● **WHAT YOU ARE ASKED TO DO**
Begin at the line below that has "Where should I click to: Toggle" and stop after the line that has "Given: Click the Overall Cum Sum header cell". Please restate only those lines, word for word.
Segment Start: SOURCE DATA
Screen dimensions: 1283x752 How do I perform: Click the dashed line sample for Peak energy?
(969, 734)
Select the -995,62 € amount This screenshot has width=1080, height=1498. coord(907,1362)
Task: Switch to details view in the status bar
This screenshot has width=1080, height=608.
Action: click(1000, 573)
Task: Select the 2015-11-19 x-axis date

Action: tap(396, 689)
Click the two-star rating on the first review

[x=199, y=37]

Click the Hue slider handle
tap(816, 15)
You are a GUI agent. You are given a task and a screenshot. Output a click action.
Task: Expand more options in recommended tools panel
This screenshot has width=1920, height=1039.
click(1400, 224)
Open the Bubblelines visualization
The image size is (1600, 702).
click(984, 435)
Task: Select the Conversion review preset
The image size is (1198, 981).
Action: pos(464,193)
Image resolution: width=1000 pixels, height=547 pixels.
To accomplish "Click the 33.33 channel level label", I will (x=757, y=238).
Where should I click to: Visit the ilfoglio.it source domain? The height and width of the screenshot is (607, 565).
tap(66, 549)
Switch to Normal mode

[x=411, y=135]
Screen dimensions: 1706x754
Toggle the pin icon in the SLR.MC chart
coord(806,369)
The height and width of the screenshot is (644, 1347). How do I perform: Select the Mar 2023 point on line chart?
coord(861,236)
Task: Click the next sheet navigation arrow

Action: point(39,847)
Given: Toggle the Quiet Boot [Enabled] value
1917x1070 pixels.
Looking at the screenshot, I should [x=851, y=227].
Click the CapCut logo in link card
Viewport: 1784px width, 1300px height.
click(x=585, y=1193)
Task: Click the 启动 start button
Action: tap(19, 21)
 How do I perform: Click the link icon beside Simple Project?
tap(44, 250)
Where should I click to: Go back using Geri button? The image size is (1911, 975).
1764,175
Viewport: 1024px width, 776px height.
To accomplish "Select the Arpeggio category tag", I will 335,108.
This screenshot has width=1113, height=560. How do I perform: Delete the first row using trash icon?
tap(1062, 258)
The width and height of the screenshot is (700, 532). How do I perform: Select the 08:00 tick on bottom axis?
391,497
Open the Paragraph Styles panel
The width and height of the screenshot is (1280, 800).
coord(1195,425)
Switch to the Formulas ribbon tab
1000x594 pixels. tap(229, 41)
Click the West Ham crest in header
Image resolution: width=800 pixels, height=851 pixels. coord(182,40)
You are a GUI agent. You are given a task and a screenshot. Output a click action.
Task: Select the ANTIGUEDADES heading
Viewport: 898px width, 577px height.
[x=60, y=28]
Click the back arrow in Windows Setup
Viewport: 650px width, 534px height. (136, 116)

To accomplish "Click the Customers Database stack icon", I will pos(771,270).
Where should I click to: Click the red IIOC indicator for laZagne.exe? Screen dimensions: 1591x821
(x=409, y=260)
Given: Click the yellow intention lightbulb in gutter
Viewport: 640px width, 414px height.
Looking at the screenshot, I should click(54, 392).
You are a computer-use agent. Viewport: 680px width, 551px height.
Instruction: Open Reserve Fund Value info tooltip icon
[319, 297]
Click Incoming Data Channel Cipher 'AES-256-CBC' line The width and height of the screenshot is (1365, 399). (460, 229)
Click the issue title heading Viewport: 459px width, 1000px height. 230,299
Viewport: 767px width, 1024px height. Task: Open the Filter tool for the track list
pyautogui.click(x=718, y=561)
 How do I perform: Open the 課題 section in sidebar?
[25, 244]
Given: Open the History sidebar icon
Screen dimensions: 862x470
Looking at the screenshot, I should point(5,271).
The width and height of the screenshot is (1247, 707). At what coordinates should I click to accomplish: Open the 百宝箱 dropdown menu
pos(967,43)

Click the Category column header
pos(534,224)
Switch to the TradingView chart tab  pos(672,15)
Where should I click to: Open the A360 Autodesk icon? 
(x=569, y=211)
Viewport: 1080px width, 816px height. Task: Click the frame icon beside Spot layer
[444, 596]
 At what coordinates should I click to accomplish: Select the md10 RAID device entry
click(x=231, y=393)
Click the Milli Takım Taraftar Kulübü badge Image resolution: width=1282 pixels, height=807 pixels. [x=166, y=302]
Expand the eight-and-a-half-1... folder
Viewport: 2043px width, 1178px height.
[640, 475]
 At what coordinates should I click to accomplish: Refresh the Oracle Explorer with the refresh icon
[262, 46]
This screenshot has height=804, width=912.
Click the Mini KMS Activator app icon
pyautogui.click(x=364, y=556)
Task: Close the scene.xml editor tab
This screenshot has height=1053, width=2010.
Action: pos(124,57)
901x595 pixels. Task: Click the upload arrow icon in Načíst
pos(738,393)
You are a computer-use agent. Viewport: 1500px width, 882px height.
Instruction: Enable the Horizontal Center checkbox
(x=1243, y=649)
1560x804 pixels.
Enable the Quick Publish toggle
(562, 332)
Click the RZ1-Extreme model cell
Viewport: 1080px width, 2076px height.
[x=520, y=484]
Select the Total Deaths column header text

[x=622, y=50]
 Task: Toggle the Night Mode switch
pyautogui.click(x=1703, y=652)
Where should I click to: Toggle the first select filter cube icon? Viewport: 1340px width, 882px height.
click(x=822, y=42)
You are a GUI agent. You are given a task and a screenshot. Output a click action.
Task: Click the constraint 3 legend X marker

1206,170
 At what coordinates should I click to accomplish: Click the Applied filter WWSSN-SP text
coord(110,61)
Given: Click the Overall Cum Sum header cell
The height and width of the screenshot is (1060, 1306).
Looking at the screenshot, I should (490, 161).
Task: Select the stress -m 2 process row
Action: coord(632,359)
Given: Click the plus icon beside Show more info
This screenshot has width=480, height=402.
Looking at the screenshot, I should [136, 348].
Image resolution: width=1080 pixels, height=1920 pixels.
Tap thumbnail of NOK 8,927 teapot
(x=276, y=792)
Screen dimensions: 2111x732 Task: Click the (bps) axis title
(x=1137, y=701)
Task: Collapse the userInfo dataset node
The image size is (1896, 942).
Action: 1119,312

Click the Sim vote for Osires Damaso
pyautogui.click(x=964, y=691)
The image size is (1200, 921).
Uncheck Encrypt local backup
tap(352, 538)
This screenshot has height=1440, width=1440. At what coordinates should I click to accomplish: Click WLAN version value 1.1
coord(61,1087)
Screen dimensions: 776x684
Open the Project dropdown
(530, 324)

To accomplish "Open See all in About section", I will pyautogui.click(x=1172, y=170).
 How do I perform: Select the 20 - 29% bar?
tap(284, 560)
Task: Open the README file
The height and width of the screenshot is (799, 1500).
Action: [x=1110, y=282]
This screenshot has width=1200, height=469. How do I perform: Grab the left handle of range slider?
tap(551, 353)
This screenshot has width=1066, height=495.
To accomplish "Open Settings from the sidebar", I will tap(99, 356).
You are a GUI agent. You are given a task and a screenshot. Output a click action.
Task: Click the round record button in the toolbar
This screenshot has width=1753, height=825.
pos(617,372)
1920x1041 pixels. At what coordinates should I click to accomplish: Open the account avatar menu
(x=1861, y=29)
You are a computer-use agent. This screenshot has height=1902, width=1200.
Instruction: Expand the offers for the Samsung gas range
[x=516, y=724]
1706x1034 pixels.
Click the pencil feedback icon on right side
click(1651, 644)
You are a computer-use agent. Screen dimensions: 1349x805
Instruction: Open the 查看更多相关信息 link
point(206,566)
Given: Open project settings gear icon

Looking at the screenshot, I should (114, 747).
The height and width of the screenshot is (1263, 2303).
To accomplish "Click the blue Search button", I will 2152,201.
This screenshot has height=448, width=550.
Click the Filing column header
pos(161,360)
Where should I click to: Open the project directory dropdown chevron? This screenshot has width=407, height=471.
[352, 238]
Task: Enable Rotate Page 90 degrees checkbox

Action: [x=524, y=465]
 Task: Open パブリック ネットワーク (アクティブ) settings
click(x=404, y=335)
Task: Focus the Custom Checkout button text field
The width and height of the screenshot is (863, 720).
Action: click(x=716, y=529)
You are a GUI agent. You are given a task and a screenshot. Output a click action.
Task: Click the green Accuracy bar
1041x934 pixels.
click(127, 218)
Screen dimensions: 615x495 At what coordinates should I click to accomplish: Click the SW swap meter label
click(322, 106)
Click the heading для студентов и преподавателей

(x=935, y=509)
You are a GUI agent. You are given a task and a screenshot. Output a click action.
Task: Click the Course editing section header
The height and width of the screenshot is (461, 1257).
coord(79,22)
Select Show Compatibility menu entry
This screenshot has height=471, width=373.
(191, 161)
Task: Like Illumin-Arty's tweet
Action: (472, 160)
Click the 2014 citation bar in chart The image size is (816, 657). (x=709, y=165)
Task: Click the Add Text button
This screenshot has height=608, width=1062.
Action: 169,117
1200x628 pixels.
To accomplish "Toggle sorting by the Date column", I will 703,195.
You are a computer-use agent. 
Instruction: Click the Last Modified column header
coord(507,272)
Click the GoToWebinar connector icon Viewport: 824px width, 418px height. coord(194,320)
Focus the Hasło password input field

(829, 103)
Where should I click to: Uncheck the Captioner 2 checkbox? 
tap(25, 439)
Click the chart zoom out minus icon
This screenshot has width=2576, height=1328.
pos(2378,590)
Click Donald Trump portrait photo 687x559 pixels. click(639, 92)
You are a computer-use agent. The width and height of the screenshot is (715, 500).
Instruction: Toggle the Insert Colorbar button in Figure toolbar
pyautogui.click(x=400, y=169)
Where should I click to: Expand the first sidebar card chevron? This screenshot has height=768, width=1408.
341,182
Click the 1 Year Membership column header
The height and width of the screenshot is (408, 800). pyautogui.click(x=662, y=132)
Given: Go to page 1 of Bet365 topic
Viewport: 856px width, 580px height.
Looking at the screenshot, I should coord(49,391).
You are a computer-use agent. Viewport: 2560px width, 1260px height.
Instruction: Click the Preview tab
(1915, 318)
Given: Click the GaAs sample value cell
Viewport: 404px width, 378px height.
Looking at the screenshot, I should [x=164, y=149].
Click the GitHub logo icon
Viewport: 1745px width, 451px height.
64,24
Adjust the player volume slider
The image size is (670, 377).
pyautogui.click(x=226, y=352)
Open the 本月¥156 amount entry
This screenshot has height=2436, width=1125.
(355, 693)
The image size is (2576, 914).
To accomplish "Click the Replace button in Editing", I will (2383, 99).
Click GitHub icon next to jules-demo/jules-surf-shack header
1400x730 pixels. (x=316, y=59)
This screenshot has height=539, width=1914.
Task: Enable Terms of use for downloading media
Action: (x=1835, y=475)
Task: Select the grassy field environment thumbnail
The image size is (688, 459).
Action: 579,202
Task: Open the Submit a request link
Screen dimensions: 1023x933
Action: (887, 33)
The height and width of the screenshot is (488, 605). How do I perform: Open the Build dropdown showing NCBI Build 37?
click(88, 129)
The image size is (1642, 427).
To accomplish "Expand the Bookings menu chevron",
Segment End: SOURCE DATA
● **THE COMPLETED TASK**
Where should I click to: Toggle the first select filter cube icon? Viewport: 1340px width, 882px height.
click(x=822, y=42)
You are a GUI agent. You are given a task and a screenshot. Output a click action.
Task: Click the constraint 3 legend X marker

1206,170
 At what coordinates should I click to accomplish: Click the Applied filter WWSSN-SP text
coord(110,61)
Given: Click the Overall Cum Sum header cell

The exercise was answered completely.